WHAT YOU SHOULD DO:
The entries below are to be reproduced in full, exactly as written.

Stored entries:
● ● ●

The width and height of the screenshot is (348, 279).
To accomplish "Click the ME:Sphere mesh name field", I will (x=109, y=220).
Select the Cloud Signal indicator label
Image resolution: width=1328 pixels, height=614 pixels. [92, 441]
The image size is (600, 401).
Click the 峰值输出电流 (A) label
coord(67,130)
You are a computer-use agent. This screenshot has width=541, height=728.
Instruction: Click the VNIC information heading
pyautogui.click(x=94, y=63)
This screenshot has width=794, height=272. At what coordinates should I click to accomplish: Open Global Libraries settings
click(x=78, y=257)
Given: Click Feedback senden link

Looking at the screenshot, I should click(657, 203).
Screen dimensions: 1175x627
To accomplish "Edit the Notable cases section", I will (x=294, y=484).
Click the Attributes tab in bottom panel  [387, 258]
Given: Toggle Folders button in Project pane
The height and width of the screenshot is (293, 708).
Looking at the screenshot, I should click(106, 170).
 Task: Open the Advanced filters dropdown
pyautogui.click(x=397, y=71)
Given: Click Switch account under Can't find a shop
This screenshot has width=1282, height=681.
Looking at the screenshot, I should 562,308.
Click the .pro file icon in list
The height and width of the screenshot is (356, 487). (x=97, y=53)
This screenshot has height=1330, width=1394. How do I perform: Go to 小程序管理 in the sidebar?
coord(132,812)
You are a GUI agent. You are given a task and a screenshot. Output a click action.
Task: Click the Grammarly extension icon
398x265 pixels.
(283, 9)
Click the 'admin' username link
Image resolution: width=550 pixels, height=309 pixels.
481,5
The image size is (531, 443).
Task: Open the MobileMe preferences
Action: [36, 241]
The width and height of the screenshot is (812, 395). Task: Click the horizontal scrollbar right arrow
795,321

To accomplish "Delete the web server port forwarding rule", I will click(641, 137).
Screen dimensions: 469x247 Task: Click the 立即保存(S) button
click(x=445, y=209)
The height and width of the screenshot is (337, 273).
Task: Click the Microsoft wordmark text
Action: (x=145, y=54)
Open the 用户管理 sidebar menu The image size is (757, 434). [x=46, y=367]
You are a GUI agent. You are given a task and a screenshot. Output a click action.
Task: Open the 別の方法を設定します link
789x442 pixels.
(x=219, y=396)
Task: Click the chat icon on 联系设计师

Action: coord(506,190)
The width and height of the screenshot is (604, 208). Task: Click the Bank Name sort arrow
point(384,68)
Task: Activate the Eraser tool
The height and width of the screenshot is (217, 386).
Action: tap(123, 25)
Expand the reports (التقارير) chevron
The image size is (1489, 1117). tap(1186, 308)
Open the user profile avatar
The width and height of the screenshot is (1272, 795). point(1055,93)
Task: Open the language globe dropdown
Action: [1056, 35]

● ● ●

RESPONSE AREA:
The width and height of the screenshot is (348, 279).
To accomplish "Click the ME:Sphere mesh name field", I will (x=109, y=220).
Select the Cloud Signal indicator label
Image resolution: width=1328 pixels, height=614 pixels. [92, 441]
The image size is (600, 401).
Click the 峰值输出电流 (A) label
coord(67,130)
You are a computer-use agent. This screenshot has width=541, height=728.
Instruction: Click the VNIC information heading
pyautogui.click(x=94, y=63)
This screenshot has width=794, height=272. At what coordinates should I click to accomplish: Open Global Libraries settings
click(x=78, y=257)
Given: Click Feedback senden link

Looking at the screenshot, I should click(657, 203).
Screen dimensions: 1175x627
To accomplish "Edit the Notable cases section", I will (x=294, y=484).
Click the Attributes tab in bottom panel  [387, 258]
Given: Toggle Folders button in Project pane
The height and width of the screenshot is (293, 708).
Looking at the screenshot, I should click(106, 170).
 Task: Open the Advanced filters dropdown
pyautogui.click(x=397, y=71)
Given: Click Switch account under Can't find a shop
This screenshot has width=1282, height=681.
Looking at the screenshot, I should 562,308.
Click the .pro file icon in list
The height and width of the screenshot is (356, 487). (x=97, y=53)
This screenshot has height=1330, width=1394. How do I perform: Go to 小程序管理 in the sidebar?
coord(132,812)
You are a GUI agent. You are given a task and a screenshot. Output a click action.
Task: Click the Grammarly extension icon
398x265 pixels.
(283, 9)
Click the 'admin' username link
Image resolution: width=550 pixels, height=309 pixels.
481,5
The image size is (531, 443).
Task: Open the MobileMe preferences
Action: [36, 241]
The width and height of the screenshot is (812, 395). Task: Click the horizontal scrollbar right arrow
795,321

To accomplish "Delete the web server port forwarding rule", I will click(641, 137).
Screen dimensions: 469x247 Task: Click the 立即保存(S) button
click(x=445, y=209)
The height and width of the screenshot is (337, 273).
Task: Click the Microsoft wordmark text
Action: (x=145, y=54)
Open the 用户管理 sidebar menu The image size is (757, 434). [x=46, y=367]
You are a GUI agent. You are given a task and a screenshot. Output a click action.
Task: Open the 別の方法を設定します link
789x442 pixels.
(x=219, y=396)
Task: Click the chat icon on 联系设计师

Action: coord(506,190)
The width and height of the screenshot is (604, 208). Task: Click the Bank Name sort arrow
point(384,68)
Task: Activate the Eraser tool
The height and width of the screenshot is (217, 386).
Action: tap(123, 25)
Expand the reports (التقارير) chevron
The image size is (1489, 1117). tap(1186, 308)
Open the user profile avatar
The width and height of the screenshot is (1272, 795). point(1055,93)
Task: Open the language globe dropdown
Action: [1056, 35]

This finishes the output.